▸ REQUIREMENT
Rewrite the rows from the line containing "Click previous track icon in podcast image" through the line containing "point(727,819)", replacing "previous track" with "next track" and leaving everything else the same.

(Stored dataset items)

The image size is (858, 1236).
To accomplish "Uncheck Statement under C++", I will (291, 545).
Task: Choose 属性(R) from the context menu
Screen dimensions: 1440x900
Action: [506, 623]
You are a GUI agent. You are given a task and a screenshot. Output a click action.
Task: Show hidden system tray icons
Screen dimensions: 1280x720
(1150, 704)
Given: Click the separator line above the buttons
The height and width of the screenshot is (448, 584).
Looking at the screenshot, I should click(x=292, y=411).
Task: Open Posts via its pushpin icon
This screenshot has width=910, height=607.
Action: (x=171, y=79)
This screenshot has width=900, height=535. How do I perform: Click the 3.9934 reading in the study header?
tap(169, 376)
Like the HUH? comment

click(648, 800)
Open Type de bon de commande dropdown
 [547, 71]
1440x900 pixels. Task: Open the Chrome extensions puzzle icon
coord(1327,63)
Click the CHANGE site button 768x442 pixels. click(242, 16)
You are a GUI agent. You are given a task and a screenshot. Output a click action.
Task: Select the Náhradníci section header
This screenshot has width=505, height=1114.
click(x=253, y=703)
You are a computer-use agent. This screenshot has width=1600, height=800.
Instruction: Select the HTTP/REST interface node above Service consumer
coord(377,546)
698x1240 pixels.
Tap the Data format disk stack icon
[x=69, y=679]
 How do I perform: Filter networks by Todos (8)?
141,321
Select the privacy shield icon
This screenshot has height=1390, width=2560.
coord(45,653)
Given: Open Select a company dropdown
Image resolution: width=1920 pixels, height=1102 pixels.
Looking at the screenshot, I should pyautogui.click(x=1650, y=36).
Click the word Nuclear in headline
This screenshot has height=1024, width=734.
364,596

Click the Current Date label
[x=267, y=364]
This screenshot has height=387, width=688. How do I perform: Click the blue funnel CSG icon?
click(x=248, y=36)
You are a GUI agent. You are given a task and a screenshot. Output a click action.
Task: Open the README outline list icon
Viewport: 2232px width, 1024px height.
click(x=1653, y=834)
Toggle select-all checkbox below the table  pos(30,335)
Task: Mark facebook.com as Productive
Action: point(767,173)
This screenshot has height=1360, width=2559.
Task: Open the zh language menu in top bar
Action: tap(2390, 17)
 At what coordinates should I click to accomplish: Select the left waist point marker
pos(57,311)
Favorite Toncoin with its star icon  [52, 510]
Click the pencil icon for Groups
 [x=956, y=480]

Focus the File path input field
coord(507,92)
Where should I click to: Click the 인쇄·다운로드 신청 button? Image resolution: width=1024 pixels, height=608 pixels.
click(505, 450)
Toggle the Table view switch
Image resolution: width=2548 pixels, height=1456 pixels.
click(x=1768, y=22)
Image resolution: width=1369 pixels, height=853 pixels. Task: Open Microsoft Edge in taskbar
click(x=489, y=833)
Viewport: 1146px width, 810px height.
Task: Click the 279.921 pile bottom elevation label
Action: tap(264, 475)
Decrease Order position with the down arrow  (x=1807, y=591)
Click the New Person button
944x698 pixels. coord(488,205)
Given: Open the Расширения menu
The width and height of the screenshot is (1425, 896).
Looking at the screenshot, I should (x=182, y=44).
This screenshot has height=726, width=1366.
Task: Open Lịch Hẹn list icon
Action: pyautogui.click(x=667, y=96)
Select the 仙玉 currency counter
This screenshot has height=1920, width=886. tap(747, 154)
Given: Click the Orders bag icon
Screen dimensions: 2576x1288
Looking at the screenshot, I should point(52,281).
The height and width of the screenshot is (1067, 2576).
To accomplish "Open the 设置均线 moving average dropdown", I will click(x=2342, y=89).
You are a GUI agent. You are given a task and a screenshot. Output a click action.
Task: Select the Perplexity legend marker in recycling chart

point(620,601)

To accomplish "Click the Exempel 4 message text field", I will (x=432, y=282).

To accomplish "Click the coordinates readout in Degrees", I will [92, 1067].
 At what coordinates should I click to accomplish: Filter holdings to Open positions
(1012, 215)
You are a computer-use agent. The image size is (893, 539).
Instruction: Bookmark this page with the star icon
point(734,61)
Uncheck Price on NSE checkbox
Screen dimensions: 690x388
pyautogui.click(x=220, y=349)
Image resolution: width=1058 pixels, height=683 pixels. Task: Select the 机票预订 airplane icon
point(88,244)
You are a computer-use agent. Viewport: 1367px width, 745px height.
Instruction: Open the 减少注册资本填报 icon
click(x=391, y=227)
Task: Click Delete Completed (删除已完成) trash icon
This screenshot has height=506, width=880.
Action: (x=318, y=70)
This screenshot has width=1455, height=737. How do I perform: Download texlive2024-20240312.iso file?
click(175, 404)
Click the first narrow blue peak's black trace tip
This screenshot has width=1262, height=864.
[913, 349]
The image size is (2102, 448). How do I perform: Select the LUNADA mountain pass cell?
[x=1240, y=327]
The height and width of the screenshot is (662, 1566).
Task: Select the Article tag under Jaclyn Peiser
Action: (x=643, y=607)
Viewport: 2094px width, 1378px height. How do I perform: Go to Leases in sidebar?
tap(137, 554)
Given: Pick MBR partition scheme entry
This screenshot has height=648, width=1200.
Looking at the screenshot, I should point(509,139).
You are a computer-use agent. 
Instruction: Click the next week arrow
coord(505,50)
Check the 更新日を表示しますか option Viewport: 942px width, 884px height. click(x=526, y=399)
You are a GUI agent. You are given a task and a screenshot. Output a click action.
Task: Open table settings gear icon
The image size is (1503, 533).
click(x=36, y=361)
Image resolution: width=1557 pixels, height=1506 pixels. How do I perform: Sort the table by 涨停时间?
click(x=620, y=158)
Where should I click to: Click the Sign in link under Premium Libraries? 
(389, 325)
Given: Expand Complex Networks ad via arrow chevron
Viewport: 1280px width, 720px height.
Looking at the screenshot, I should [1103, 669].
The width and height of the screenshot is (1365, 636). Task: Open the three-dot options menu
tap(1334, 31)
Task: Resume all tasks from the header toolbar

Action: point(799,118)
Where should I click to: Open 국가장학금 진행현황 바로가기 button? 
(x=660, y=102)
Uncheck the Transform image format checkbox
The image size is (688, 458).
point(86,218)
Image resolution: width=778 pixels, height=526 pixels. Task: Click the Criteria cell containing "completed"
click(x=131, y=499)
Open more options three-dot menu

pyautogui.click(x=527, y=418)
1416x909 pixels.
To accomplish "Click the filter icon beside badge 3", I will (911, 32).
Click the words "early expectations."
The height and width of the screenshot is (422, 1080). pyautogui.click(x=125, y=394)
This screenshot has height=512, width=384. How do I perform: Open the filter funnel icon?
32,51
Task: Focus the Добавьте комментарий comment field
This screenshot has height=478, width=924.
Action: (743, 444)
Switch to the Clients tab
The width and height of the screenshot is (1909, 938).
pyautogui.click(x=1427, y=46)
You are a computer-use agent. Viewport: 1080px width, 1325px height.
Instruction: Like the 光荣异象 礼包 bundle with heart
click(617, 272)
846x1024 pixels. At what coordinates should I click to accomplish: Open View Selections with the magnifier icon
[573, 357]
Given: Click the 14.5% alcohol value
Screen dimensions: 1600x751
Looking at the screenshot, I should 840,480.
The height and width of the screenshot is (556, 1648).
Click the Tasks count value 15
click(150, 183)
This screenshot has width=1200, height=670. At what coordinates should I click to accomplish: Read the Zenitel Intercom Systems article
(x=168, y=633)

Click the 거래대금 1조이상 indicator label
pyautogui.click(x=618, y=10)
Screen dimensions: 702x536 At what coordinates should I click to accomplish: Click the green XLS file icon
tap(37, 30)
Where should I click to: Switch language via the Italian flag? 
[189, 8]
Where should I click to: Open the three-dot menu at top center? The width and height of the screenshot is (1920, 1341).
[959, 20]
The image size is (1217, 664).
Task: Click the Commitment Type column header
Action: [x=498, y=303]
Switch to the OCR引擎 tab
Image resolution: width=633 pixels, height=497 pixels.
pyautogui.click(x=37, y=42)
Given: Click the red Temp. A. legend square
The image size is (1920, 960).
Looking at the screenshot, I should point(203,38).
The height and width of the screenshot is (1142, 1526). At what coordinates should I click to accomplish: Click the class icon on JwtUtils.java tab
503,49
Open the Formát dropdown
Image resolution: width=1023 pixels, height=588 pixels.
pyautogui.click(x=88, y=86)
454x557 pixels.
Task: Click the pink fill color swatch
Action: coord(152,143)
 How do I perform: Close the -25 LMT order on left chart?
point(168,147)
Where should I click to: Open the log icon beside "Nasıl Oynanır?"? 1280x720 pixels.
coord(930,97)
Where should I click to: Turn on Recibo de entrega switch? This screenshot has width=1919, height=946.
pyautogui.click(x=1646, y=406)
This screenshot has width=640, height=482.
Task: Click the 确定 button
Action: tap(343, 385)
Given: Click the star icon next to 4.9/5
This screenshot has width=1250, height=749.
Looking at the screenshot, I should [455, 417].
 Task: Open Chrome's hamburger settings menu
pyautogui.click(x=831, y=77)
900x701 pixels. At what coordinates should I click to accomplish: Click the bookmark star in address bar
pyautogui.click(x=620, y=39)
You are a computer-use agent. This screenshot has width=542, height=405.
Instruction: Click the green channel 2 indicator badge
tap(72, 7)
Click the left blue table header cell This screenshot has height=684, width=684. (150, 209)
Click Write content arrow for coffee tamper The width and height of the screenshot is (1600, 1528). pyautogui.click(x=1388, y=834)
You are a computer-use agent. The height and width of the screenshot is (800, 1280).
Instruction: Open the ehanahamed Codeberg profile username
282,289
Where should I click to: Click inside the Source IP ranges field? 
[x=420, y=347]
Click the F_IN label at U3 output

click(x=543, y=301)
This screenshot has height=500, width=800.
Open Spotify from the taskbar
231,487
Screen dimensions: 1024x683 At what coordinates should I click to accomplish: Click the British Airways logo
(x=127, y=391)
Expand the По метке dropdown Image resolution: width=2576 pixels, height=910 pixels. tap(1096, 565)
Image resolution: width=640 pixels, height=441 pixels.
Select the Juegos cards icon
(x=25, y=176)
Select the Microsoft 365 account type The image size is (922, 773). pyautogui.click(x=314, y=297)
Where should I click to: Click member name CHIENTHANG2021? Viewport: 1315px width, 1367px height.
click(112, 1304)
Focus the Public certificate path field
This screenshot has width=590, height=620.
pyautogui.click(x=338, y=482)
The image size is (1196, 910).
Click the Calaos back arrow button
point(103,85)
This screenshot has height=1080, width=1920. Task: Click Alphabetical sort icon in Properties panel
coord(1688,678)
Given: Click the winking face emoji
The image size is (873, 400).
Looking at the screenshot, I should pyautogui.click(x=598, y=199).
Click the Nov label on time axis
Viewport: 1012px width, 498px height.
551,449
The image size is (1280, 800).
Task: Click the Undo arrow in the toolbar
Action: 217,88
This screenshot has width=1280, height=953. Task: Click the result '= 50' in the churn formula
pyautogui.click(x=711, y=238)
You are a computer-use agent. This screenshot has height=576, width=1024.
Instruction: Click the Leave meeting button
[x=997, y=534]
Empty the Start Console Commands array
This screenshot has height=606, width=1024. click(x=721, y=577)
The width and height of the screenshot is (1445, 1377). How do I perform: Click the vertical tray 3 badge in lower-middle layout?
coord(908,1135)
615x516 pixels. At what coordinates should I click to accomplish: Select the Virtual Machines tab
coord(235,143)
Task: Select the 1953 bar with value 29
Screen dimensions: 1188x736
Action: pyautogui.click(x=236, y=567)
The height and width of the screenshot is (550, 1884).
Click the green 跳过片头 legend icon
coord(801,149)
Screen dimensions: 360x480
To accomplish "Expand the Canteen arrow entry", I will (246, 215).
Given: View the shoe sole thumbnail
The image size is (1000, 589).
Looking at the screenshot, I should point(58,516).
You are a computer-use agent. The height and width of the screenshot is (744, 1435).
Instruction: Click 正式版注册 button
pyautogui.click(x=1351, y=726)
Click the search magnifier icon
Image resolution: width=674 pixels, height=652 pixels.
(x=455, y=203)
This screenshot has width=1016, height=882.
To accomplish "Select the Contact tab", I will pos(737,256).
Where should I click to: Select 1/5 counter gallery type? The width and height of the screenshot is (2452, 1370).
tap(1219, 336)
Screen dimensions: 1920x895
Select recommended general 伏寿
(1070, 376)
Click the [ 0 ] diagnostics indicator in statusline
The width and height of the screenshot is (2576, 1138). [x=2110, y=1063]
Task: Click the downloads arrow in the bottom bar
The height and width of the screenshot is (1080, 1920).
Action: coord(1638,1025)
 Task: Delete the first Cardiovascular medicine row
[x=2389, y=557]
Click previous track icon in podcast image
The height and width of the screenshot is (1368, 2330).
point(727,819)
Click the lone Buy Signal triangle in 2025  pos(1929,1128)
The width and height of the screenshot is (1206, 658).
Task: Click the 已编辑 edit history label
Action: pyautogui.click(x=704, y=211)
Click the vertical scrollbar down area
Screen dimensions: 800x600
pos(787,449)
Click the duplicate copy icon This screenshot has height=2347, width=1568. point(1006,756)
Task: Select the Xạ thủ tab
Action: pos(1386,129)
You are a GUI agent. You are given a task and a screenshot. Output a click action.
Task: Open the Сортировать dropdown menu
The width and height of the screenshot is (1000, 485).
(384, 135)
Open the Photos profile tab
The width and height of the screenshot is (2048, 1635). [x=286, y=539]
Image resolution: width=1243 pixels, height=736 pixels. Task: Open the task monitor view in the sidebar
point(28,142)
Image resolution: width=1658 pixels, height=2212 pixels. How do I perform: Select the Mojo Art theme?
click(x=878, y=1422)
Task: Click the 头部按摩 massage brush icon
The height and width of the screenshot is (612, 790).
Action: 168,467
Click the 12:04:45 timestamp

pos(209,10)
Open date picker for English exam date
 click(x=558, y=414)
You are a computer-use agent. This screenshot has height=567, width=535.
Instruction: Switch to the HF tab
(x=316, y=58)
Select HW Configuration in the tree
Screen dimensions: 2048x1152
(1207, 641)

▸ WORKED SOLUTION
Click next track icon in podcast image
The height and width of the screenshot is (1368, 2330).
point(727,819)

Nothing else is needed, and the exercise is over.